Ces écoles esthétiques n’apparaissent pas sans raison. Elles témoignent de toute manière d’une mise en question de l’écriture architecturale et permettent peut-être d’élaborer une esthétique de la frugalité compatible avec l’absence de moyens. Cette école esthétique pourrait peut-être valoriser à terme une production architecturale dénuée de moyens, à budget réduit, permettant de loger, d’abriter les plus démunis de nos sociétés sans pour autant désigner les constructions dans leur aspect comme « celle des pauvres ».
Mais ne faudrait-il pas construire « riche » pour les « pauvres » ?
L’esthétique de la pauvreté, le minimalisme, n’est elle pas profondément perverse, masquant les signes extérieurs de la richesse, déculpabilisant les auteurs architectes et leurs commanditaires ?
Ou bien est-ce le premier pas vers l’élaboration d’une écriture de la frugalité, de la nécessité, qui s’attacherait à la réponse aux besoins de base en magnifiant plus les proportions, les pleins et les vides, les assemblages de la matière, la lumière ? Ecriture plus universelle, sociale ?
La question est encore ouverte….
Quoiqu’il en soit, dans nos sociétés, l’architecte fait peu pour ceux qui sont dans la nécessité la plus grande. Il est assez rare, en dehors de quelques opérations de logements sociaux (mais ceux-ci n’abritent pas les plus démunis) qu’il puisse contribuer à rendre la vie meilleure, par son métier, de ceux qui souffrent de grande pauvreté.
Certains s’engagent dans des organisations humanitaires, interviennent en urgence et bénévolement dans le cas de catastrophes naturelles par exemple (tremblement de terre, inondations). C’est son savoir technique qui est recherché, sa capacité à organiser l’espace.
Mais ces actions restent isolées et sont peu valorisées.
Sauf dans le cas de reconstruction précaire ou définitive de sites urbains détruits par ces catastrophes, qui requiert une action de généraliste de la construction, l’architecture est un luxe que ne peuvent s’offrir les plus démunis.

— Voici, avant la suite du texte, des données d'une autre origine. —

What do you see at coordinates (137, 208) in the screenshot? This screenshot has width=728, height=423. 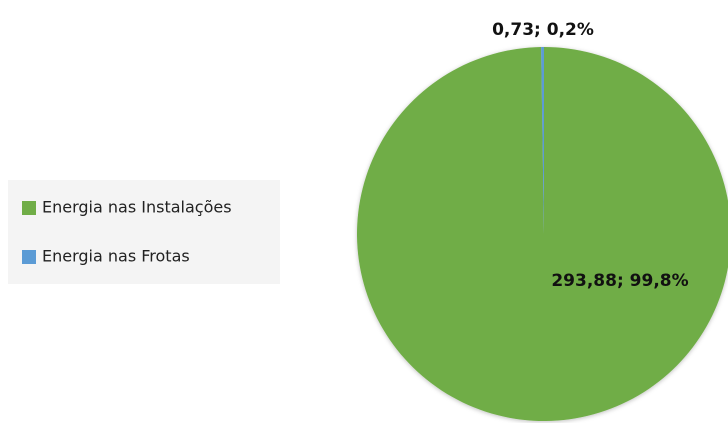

Bien souvent, dans les pays sous-développés, la tradition de la construction, adaptée au climat et ressources locales suffit à fournir le savoir-faire nécessaire aux habitants et aux entreprises locales pour construire ou reconstruire leur habitat.
Que reste-t-il donc aux architectes pour contribuer à combattre la pauvreté, en dehors des actions politiques et humanitaires personnelles ?
L’action directe semble impossible, par définition même du métier d’architecte qui dépend d’une commande, commande détenue par le pouvoir politique, ou celui du capital.
Il reste une voie, bien indirecte, mais qui peut générer des bouleversements dans nos manières de pensée. Cette voie est celle du développement durable.
Si chaque projet d’aménagement, chaque construction respectait l’esprit et la lettre des directives de Kyoto et des autres sommets gouvernementaux sur le devenir de la planète, si chaque professionnel prenait conscience des responsabilités qu’il assume dans son travail vis à vis de l’environnement, qu’il soit géographique ou social, ce serait très certainement, même à long terme, un pas vers un rééquilibrage des ressources et des conditions de vie sanitaires et culturelles de tous.
En tant qu’architecte, en tant que professeur, il me semble être de ma responsabilité de convaincre mes partenaires, mes étudiants que chaque geste, technique ou créatif a une portée bien plus large que son environnement immédiat, que chaque action sur la ville, chaque construction est signifiante et témoigne, ou pas, du respect de l’Autre, du plus démuni aussi.